This is according to a recently published report by social sciences researchers Steven Gordon, Benjamin Roberts and Jare Struwig, titled “Intolerable cruelty: anti-immigrants sentiment in KwaZulu-Natal”.

The trio used data from the South African Social Attitudes Survey (Sasas) - a cross-sectional survey series conducted annually by the Human Sciences Research Council since 2003.

The report was published by the council after the recent xenophobic attacks which forced thousands of foreigners, around Durban and in Pietermaritzburg, to flee their homes to temporary shelters.

Many of those displaced have either been repatriated, relocated to other areas or reintegrated into the communities they fled. However, 146 of them have sought refugee at a privately owned farm at Cato Ridge.

They cited fear as the reason for not going back into South African society, even though it has been four months since the attacks broke out and the government has assured them that the situation has stabilised.

The HSRC research indicated that anti-immigrant sentiment in KZN was a little above the national average even though people in Limpopo, Gauteng and the Northern Cape also voiced strong anti-immigrant sentiment.

“Using an attitudinal survey, we did find that people in KwaZulu-Natal were slightly less welcoming of foreigners than people in many other provinces in 2013,” he said.

People from sub-Saharan Africa were resented, but research indicated that Nigerians, Zimbabweans and Somalis were most disliked.

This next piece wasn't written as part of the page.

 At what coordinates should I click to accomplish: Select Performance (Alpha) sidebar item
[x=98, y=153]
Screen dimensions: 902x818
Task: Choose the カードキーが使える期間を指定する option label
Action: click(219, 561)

“Foreign immigrants of African descent have been targeted in anti-immigrant attacks in April 2015 as well as during other episodes of anti-immigrant violence. Our research (using Sasas data) has shown that people tended to identify select groups as their least tolerated foreign group,” said Gordon.

In 2010 KZN people showed less indication of being xenophobic and that could be attributed to the Fifa World Cup.

In both the 2008 and 2013 HSRC research into the causes of xenophobic violence, people in KZN believed immigrants were linked to crime and unemployment as they “took jobs from people born in South Africa”.

Foreigners who were entrepreneurs were seen “as a threat to the material livelihoods of local communities in KZN”.

Dr Sagie Narsiah of the University of KwaZulu-Natal’s School of Social Sciences said immigrants who were seen as “the other” became scapegoats for social ills such as poverty, unemployment and inequality.

“They are stigmatised and ridiculed for the way they speak and the government needs to acknowledge that this is xenophobia so that it can be tackled as such, but first the structural issues of poverty and unemployment need to be addressed,” he said.

Narsiah said immigrants who owned shops were seen as easy targets.

Gordon doubted that the country would experience xenophobic violence on the scale of 2008, when 60 people were killed, or like the recent attacks.

But xenophobia should still be a national concern because anti-immigrant sentiments were still prevalent.

While he commended the government for the “robust” manner in which it dealt with the recent attacks, he said effort was needed to combat xenophobic attitudes.